THE BODY IN THE ROAD
Twelve days after Jason landed in Kuwait, 20 miles from the Iraq border, he wrote to Brandi, complaining about guard duty “with all our shit on (full battle rattle).” The infernal 130-degree heat left him beyond exhaustion.

Mosul, where Jason was stationed for much of his year in Iraq, is a desolate place, veteran Andy Figorski says, with “gray cloud sky, dingy asphalt and gray-khaki buildings.” Jason told his parents how desperately poor the Iraqis were. Whenever the soldiers distributed water among raggedy villagers, they were all but mugged.
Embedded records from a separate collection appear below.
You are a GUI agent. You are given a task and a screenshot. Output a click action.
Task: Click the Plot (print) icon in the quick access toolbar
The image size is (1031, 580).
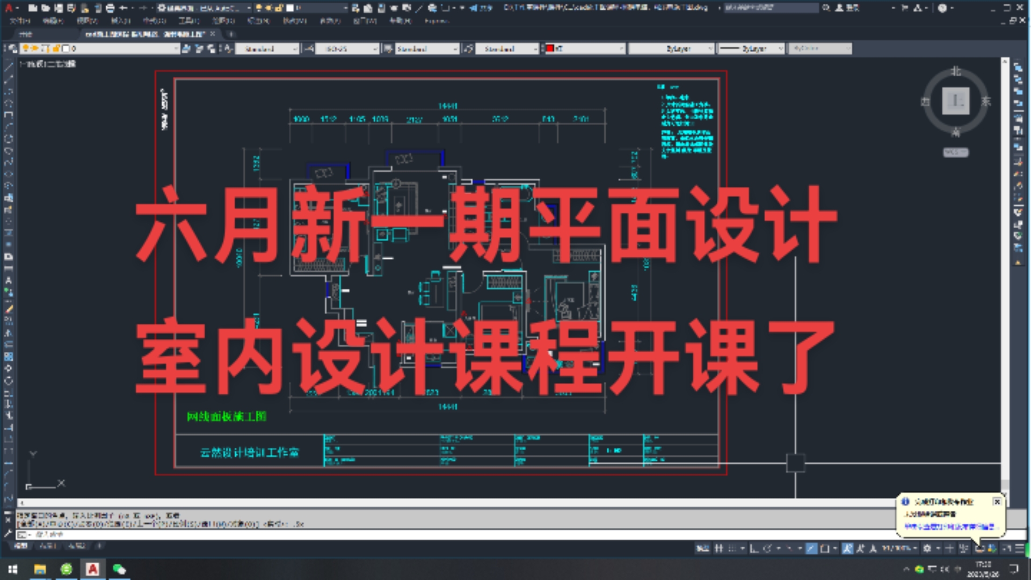tap(110, 8)
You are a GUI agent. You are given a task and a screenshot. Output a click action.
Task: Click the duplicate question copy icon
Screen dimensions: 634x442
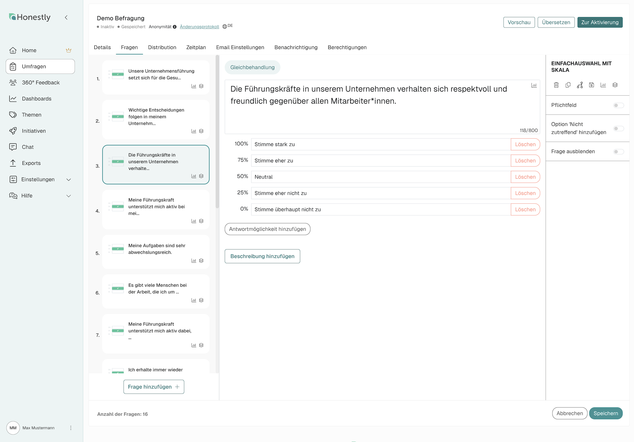pos(568,85)
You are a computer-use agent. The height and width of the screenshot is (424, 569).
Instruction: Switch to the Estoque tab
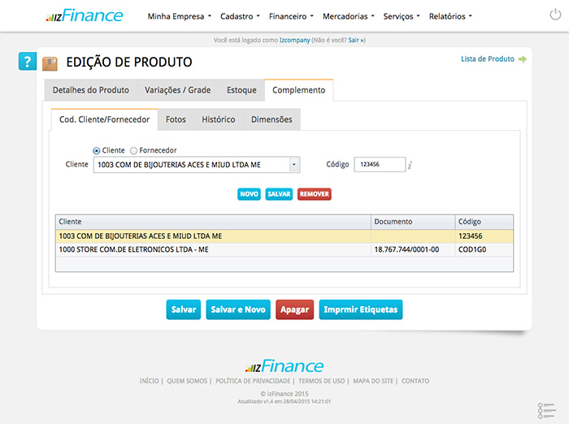(x=241, y=90)
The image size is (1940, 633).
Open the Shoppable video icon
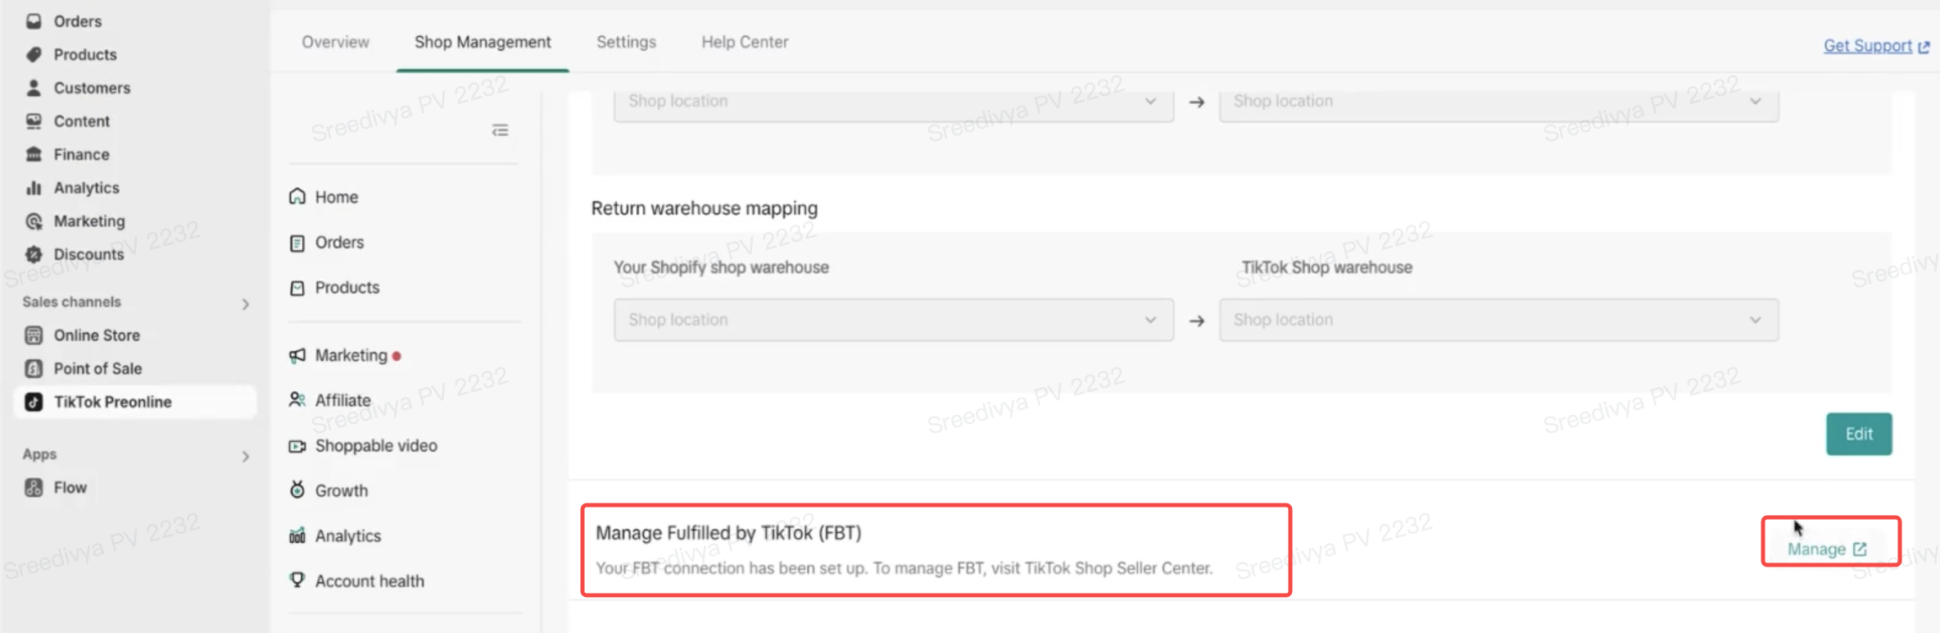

After Jason’s unit finished repairing Mosul airport’s bomb-cratered runway and building baseball and football fields for the troops, his unit became infantry. In a letter to his parents, Jason foreshadowed his growing sense of despair. “We have no real mission here,” he wrote.

His father says his son bought Valium from Iraqi children on the street for his nerves. He wanted the medication to get him through guard duty at night in the tower of a former Iraqi army base. Once darkness fell, insurgents would fire mortars into the camp, he told Rosa. He and his battle buddies would sit there, wondering who was next to die.

Jason told his brother David about things he did or saw in the war that Allen’s oldest son refuses to share with his father. “I don’t know why,” Allen says. “It’s seems strange, especially now that Jason’s dead. Things must have happened, I don’t know.”

What Jason’s parents did learn shortly before his suicide was of his part in the death of an Iraqi child. Jason was driving the lead Humvee in a convoy when, he told his parents, Iraqi insurgents threw a boy at the vehicle to slow it down so they could attack. The boy grabbed hold of the side-view mirror and shouted at Jason in Arabic through the window. Jason couldn’t stop, otherwise he would have endangered the whole convoy. The boy fell under the wheels.

Jason told Brandi a different version. While the convoy was routinely slowing down, the boy jumped onto the vehicle. Children in filthy rags always swarmed around the soldiers, he told her, begging for food or money. The convoy picked up speed. The boy did not jump off.

Jason kept looking at his sergeant while the boy was shouting. “What do I do, what do I do?” Jason screamed.

“He might have a bomb,” the sergeant shouted. “Push him off.”

Jason pushed the boy away. The child fell beneath the vehicle. “He felt the whole Humvee run this kid over,” Brandi says. In the mirror, Jason saw the vehicles behind him swerve. The boy lay still in the middle of the road.